Nixon’s General: Creighton W. Abrams, Jr
by Blaine Taylor
Photo: Gen. Crieghton W. Abrams, Jr., commander-in-chief Allied forces South Vietnam, painted here as US Army Chief of Staff. (US Army Combat Art Collection.)
“The Best Tank Commander In The Army” And Chief Of Staff Of The Us Army, 1972-74
According to Gen. George Smith Patton Jr., “I’m supposed to be the best tank commander in the Army, but I have one peer, Abe Abrams. He’s the world champion!” “Old Bloods and Guts” asserted of Creighton Williams Abrams, Jr. (1914-74), 59.
His glory days were in the Second World War when, as a tank battalion commander in the 4th Armored Division of Patton’s famed Third Army, then Col. Abrams fought in the Battle of the Bulge, as well as led the drive across Nazi Occupied France and into the Third Reich itself.
Born Sept. 15, 1914 at Springfield, MA, Gen. Abrams graduated from the US Military Academy at West Point in the Class of 1936, and succeeded Gen. William C. Westmoreland as commander-in-chief in Vietnam during 1968-72, where he implemented the Nixon Adminstration’s “Vietnamization” program of withdrawing US forces from in-country and turning over the waging of the war to the South Vietnamese themselves.
In 1972, Gen. Abrams then succeeded “Westy” yet again, as Chief of Staff of the US Army at the Pentagon, becoming the first Chief to die in office when he passed away from cancer on Sept. 4, 1974.
According to the USMA, “One of the most difficult jobs he faced in his career was regenerating the Army in the wake of Vietnam. Abrams led the Army in a major
re-organization to accommodate the transition to an all volunteer force, and an overall reduction in troop strength. He reorganized the command structure, improved the combat to support ratio, and laid the foundation for three additional combat divisions without increased manpower.”
In addition, Gen. Abrams “Sought improved race relations, effective drug abuse controls, and continually sought to drive tasks to their lowest levels…The Army’s Abrams Series Main Battle tanks are named in his honor.”
During the course of his military career, Gen. Abrams served on the Army General Staff, was director of tactics at the Armored School at Ft. Knox, KY, and graduated from the Command and General Staff College at Ft. Leavenworth, KS.

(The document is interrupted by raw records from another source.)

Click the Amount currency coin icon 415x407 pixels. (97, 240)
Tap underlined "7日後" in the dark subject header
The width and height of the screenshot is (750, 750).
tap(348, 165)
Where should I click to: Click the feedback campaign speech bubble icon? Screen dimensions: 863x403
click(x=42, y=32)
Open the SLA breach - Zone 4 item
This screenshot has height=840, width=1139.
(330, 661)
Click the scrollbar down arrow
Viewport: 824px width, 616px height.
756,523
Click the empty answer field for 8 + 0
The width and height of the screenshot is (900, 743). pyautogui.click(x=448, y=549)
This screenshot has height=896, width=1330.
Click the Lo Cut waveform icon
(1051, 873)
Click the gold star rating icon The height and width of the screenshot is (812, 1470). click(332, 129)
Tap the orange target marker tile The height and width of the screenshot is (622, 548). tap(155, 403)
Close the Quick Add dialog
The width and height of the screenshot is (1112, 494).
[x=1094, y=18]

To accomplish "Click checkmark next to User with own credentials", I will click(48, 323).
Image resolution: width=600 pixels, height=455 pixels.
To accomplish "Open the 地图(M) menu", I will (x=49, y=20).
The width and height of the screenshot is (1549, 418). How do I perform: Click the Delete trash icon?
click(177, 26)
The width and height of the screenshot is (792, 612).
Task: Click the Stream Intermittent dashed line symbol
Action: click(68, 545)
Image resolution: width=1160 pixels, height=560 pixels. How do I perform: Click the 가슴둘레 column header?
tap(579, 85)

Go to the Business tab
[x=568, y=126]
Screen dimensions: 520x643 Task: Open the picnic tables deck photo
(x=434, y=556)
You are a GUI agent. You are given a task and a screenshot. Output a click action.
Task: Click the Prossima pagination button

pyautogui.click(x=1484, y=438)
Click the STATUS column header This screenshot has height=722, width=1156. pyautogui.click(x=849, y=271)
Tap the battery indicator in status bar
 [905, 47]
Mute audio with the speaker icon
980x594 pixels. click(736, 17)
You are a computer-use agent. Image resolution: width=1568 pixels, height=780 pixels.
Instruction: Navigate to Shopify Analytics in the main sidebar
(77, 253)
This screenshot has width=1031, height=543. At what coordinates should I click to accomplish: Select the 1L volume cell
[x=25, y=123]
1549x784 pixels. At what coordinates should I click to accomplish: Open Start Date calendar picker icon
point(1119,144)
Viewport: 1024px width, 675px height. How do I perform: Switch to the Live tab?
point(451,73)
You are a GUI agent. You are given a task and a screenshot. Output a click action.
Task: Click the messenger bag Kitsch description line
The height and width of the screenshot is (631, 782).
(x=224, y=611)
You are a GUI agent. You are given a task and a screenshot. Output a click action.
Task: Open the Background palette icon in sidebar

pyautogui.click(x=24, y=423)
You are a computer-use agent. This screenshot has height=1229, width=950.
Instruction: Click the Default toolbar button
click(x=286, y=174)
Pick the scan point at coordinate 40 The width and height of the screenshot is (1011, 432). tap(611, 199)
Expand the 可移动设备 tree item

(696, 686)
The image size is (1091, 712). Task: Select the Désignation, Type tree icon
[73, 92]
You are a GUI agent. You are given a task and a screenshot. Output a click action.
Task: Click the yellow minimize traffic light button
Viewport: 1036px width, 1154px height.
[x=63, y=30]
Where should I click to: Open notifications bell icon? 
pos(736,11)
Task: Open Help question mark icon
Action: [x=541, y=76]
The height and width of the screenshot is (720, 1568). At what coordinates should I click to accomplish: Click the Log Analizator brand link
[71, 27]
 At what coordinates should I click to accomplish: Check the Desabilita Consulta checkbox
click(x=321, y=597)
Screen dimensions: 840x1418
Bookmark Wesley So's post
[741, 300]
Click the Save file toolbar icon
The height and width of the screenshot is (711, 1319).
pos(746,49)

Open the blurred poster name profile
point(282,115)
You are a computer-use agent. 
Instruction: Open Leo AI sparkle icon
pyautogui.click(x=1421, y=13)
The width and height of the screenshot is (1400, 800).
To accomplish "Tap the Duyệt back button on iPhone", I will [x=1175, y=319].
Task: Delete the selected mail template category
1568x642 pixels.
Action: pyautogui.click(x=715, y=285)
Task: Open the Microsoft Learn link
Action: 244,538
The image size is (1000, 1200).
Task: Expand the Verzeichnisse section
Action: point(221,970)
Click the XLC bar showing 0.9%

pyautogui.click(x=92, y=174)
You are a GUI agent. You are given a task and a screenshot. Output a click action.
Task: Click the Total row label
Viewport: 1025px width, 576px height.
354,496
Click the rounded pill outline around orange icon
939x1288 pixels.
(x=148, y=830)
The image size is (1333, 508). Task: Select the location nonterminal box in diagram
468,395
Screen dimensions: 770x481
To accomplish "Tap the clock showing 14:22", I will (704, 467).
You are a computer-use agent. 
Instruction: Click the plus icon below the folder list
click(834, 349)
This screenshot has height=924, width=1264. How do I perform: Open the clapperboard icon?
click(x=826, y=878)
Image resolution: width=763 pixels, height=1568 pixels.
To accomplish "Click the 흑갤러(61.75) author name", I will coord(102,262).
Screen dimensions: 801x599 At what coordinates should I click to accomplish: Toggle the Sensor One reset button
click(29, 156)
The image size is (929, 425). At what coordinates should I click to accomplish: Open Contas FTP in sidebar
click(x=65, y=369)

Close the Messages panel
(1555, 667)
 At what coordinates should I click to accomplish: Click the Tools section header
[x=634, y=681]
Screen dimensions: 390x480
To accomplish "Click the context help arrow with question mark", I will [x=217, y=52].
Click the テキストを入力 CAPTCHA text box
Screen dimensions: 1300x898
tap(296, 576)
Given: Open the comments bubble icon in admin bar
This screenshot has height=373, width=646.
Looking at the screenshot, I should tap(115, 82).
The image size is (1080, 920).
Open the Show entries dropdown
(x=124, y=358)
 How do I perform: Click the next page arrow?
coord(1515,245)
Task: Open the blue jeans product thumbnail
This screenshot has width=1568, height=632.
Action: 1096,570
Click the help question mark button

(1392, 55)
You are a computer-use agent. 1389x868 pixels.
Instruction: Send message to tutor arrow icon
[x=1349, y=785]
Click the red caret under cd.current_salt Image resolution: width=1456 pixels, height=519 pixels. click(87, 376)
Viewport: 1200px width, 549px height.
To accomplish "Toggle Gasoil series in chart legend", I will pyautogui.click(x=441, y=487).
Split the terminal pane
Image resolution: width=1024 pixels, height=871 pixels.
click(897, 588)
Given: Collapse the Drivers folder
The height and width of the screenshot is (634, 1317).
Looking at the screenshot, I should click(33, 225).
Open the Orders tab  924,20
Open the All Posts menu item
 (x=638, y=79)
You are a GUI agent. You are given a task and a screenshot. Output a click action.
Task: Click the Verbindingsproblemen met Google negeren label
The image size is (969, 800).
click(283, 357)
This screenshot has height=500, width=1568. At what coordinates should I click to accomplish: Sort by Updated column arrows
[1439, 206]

Following World War II, Abrams served in Korea, back to Europe, the US, and on to the Vietnam War. He married Julia Harvey Abrams on Aug. 30, 1936, and the couple had five children. Interested in both music and fishing, the general held 20 military awards, decorations and medals from the US, Korea, France, Great Britain, and the United Nations, including the Distinguished Service Cross, Silver Star, Legion of Merit, Bronze Star, French Legion of Honor, and the French Croix de Guerre.
Gen. Abrams was buried with full military honors in a special plot in Section 21 at Arlington National Cemetery.